That Netfix is in talks with U.S. cable operators about getting its streaming service integrated with set-top boxes isn’t a huge surprise. After all, Netflix has already integrated itself with just about every retail video platform on the planet, so it makes perfect sense that they’d want to be part of the leased box ecosystem too.
Save for having a linear service, Netflix, thanks to its mix of original series and large catalog of TV shows and movies, has essentially become a new premium subscription service that can do battle with HBO, Starz and Showtime. It just doesn’t have all the distribution rights it needs to offer its entire service on leased boxes in the U.S. At least not yet.
But Netflix’s new arrangement with Virgin Media and, more recently, with Sweden’s Com Hem, have gotten the attention of U.S. cable operators.
An executive with a tier 1 U.S. operator that offers leased TiVo boxes told me that he has pursued the Netflix angle when the Virgin Media deal was announced and was told that Netflix was indeed making progress with programmers. But he was also told that Netflix couldn’t precisely say when it would salt away the deals needed to move forward with a leased box strategy in the U.S.
An industry source also confirmed that Comcast is indeed in talks with Netflix and other over-the-top providers about porting video apps apps to X1, the MSO’s new IP-capable video platform. But, echoing what The Wall Street Journal reported on Sunday, the same person also warned that discussions with Netflix are at the “very early stages” and that there are many business-related issues that would need to be ironed out before anything could move forward.
At this point in the game, Netflix would not gain much from a U.S. cable deal (other than a stock bump). The leased cable box ecosystem, at least when it comes to MSO-supplied boxes with IP capabilities, is comparatively miniscule. Most cable boxes in the field today don’t speak IP or otherwise have the technical wherewithal to support a Netflix app. While cable operators are starting to deploy IP boxes, they will represent a sliver of the market for years to come. But it's smart of Netflix to get this dialogue going.
I suppose it’s technically possible that cable could also consider offering Netflix content on its traditional VOD platform, ensuring that Netflix could become available to millions of legacy QAM-locked boxes. But I’m told that such a scenario is far-fetched, as cable operators would be unlikely to go through the hassle of doing all that work if there wasn’t a big financial reward attached to it.
But U.S. cable operators have some good reasons to at least consider adding Netflix to their set-top box platforms as they move ahead with their IP video migrations and introduce new boxes. Netflix subscribers, at almost 30 million strong in the U.S. alone, will continue to access the service one way or another – via gaming consoles, retail TiVo boxes, Roku boxes and smart TVs – with or without cable’s help. Getting Netflix on the set-top box would at least keep subscribers engaged with the cable video platform and prevent them toggling to a different video input and a different video device.
But the devil will be in the business end of these negotiations. Will Netflix be willing to share subscription revenues with cable operators in exchange for access to the cable box? That historically has not been their model.

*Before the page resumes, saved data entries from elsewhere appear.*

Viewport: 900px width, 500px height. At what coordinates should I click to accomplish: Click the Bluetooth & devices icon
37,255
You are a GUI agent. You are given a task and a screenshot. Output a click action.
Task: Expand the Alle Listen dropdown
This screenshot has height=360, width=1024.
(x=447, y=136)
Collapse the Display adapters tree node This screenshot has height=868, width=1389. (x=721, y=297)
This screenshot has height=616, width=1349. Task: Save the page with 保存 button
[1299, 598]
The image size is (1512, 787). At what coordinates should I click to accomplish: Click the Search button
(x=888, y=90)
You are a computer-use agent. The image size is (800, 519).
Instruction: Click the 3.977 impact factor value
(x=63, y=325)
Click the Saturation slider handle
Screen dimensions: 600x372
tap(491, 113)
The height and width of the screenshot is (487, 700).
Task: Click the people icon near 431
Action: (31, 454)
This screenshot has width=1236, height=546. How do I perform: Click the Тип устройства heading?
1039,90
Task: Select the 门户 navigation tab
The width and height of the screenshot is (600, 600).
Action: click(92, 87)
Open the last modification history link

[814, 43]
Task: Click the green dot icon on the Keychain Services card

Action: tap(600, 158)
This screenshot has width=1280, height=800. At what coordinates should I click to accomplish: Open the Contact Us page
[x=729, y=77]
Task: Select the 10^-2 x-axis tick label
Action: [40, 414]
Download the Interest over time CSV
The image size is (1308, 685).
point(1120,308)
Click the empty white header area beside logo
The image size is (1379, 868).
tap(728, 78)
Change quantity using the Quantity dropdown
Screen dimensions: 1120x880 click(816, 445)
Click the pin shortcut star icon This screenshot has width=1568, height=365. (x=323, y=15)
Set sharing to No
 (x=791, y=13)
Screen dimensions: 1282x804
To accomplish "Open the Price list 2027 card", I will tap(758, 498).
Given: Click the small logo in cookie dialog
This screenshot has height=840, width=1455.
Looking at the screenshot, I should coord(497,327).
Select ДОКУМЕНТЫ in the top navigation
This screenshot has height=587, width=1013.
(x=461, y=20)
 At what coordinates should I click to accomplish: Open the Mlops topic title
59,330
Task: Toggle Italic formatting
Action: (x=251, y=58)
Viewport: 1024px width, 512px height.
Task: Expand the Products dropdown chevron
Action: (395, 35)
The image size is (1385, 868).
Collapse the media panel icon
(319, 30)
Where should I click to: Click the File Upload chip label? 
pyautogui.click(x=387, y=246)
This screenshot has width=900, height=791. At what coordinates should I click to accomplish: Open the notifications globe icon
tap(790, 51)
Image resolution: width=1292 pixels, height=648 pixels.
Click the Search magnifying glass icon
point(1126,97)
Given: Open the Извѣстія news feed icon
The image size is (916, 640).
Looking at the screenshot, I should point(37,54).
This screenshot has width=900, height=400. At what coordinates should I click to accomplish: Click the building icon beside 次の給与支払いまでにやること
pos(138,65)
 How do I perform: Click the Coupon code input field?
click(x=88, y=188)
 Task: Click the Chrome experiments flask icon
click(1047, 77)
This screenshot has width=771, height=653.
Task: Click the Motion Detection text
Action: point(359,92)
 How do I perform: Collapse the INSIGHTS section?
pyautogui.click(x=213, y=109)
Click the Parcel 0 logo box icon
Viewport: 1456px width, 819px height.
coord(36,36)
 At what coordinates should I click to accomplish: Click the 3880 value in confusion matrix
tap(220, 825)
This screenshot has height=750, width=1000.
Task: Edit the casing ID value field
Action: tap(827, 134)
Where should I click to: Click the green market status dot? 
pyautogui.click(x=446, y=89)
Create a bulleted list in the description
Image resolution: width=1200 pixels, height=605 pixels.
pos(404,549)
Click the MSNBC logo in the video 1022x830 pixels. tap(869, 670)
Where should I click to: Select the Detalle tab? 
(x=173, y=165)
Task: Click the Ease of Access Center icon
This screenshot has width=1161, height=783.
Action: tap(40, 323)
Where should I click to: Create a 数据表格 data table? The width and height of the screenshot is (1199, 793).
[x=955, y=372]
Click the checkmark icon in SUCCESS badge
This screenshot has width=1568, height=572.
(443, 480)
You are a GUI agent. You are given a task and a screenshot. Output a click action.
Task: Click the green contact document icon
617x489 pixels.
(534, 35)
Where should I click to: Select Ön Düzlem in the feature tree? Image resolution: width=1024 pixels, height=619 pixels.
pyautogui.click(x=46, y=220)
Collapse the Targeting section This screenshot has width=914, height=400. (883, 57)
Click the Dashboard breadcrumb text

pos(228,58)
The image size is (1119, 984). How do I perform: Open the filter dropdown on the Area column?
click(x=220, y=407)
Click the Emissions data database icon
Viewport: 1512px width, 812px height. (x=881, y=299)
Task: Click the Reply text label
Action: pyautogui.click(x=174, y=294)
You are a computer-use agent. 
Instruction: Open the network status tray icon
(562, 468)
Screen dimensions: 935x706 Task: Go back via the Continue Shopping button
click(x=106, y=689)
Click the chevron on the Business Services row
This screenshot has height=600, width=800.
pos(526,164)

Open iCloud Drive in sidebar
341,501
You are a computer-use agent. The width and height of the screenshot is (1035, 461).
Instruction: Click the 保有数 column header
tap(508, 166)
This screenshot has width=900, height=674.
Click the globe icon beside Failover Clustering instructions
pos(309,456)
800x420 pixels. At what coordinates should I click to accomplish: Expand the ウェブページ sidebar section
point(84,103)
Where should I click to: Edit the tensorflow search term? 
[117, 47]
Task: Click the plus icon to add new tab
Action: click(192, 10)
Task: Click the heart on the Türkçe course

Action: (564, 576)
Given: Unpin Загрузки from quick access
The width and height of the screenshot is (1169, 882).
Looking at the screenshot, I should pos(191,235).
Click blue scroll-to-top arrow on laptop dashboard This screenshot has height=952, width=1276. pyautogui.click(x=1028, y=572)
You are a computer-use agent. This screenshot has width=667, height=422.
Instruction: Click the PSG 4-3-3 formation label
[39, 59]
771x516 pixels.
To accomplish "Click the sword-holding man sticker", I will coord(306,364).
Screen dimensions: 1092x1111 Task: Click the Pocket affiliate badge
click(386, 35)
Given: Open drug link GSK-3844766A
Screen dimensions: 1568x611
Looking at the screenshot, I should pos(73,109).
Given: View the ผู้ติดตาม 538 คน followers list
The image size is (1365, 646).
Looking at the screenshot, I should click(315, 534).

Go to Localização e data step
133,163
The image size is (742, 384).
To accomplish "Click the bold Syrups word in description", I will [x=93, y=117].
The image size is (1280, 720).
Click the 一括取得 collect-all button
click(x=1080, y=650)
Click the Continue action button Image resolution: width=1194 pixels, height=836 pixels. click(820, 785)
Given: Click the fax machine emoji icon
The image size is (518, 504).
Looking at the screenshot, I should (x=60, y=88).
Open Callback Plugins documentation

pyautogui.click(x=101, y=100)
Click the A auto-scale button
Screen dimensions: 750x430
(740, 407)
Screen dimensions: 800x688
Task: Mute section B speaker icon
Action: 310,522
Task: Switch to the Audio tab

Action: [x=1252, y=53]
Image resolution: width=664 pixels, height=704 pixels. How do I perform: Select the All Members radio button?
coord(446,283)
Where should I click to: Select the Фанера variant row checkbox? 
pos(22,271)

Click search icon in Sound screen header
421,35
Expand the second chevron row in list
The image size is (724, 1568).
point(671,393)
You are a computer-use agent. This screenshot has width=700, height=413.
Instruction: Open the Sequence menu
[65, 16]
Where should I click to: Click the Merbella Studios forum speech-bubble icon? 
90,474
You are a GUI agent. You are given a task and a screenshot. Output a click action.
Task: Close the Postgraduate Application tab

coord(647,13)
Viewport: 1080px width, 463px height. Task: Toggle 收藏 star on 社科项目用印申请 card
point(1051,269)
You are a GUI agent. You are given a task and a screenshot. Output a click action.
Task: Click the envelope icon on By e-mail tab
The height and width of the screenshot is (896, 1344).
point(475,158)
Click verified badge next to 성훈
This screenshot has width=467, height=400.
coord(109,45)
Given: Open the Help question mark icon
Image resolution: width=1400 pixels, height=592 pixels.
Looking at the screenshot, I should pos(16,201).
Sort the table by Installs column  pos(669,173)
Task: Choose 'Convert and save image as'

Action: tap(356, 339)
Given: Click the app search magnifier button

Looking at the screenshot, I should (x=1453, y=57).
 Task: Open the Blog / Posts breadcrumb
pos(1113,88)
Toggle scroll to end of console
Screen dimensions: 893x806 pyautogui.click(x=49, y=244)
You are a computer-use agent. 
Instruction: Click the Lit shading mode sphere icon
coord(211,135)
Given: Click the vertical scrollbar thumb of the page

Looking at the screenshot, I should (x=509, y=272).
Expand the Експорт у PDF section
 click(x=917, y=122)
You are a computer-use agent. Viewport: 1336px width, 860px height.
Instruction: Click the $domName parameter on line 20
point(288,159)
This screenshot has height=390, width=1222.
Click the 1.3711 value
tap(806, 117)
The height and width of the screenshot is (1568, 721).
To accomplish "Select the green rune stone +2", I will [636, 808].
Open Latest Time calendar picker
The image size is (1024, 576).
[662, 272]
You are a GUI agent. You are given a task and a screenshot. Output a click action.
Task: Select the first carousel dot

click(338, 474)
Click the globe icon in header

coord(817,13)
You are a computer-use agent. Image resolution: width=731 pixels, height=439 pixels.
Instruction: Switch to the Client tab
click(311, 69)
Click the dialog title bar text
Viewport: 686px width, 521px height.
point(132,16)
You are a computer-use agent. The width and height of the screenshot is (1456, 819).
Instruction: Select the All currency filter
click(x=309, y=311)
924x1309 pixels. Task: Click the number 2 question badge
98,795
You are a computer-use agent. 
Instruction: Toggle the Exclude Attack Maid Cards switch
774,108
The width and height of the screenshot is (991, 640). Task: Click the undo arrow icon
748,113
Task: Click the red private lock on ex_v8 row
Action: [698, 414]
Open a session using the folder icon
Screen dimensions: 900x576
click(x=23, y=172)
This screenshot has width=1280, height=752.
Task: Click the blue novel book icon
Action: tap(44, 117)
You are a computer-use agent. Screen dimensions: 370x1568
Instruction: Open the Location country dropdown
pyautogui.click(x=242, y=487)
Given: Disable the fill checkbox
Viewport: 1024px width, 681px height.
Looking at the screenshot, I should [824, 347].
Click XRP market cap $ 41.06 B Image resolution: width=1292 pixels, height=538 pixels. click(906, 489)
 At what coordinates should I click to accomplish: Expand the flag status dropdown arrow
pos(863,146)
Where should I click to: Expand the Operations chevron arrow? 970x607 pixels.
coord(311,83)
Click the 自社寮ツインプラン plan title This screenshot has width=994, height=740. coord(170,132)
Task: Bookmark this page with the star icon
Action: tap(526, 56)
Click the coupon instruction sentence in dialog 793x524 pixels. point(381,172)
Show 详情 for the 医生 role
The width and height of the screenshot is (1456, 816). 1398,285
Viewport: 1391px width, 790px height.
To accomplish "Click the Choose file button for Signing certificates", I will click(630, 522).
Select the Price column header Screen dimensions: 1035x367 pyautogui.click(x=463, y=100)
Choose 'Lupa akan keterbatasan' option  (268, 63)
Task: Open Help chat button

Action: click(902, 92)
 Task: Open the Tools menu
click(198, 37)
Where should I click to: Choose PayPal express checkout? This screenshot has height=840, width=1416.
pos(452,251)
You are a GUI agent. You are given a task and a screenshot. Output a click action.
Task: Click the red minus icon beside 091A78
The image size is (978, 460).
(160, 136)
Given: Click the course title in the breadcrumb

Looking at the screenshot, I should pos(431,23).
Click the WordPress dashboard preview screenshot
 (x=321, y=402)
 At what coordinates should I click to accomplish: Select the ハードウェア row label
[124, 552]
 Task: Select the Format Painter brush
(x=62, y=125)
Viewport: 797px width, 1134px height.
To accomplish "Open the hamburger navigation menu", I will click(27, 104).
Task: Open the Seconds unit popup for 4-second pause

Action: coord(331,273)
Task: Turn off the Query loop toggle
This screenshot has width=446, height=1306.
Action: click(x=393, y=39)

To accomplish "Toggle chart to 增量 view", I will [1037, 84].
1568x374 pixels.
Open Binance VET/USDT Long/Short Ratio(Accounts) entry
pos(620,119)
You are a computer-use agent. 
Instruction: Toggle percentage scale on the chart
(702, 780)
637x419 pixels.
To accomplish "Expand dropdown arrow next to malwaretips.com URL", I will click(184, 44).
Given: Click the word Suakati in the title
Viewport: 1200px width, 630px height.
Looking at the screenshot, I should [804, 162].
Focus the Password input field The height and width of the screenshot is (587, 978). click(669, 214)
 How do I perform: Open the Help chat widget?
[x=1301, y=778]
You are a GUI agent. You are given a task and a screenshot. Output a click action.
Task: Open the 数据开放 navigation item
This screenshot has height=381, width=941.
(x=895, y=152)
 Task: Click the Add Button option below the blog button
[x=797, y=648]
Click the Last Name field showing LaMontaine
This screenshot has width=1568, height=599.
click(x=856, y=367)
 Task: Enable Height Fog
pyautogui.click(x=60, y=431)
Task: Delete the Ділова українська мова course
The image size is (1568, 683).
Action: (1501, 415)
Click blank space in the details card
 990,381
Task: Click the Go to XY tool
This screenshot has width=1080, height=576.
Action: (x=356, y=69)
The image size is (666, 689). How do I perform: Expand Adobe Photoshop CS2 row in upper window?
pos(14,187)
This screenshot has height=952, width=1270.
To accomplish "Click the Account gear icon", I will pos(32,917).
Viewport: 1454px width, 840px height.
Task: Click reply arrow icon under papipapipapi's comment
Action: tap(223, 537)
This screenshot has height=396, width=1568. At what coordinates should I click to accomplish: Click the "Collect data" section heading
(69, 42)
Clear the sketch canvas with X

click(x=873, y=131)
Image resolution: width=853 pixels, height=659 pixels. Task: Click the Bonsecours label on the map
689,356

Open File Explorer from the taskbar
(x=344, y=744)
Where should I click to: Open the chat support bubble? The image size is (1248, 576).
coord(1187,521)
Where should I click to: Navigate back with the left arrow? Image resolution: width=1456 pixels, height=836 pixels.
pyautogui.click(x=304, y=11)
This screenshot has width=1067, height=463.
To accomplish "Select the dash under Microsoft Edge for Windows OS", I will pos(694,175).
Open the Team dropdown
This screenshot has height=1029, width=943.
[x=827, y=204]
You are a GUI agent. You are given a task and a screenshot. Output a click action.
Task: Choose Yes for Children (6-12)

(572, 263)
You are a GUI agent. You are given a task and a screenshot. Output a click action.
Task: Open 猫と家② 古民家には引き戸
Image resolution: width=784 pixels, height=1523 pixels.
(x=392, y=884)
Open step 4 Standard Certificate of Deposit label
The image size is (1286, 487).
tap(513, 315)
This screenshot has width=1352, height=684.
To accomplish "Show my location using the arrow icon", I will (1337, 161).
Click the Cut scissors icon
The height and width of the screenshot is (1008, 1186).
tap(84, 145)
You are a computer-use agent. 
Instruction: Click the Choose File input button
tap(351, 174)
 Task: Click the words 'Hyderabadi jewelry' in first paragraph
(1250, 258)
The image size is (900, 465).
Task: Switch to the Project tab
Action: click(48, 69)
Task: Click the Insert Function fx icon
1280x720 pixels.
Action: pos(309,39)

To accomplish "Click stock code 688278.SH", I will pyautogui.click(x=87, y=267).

Would an MSO like Comcast be willing to put Netflix’s private caches on the edges of their networks and, in essence, cede some control of its network to Netflix? Netflix, I’m told, has taken a hard line on this part of the negotiations. Some cable operators (Cablevision Systems and Suddenlink Communications, among them) have been okay with this and are card-carrying members of Open Connect, Netflix's private CDN initiative. Many others have not, concerned that if they allow Netflix in, they’ll likewise be compelled to also let in Google, Amazon and other OTT players. Some operators are also worried that Netflix, which currently offers ISPs free access to Open Connect, could later try to turn the tables and charge ISPs for these local caching systems. So, at least one thing is clear: there are still some trust issues to overcome between Netflix and some of the nation's biggest cable operators.
Then there’s this: What’s stopping cable operators from coming together and developing their own Netflix-style rival? In fact, that’s precisely what Liberty Media chairman John Malone suggested they should do in comments made at the company’s annual investor conference last Thursday (October 10).
Malone's not known for making such suggestions just for the sake of it. There's always something deeper going on. So, there’s appears to be plenty of road to travel between these early discussion phases and when Netflix might actually get the kind of cable deal it’s seeking. At this point, it appears that some small progress is being made, awash in plenty of wishful thinking.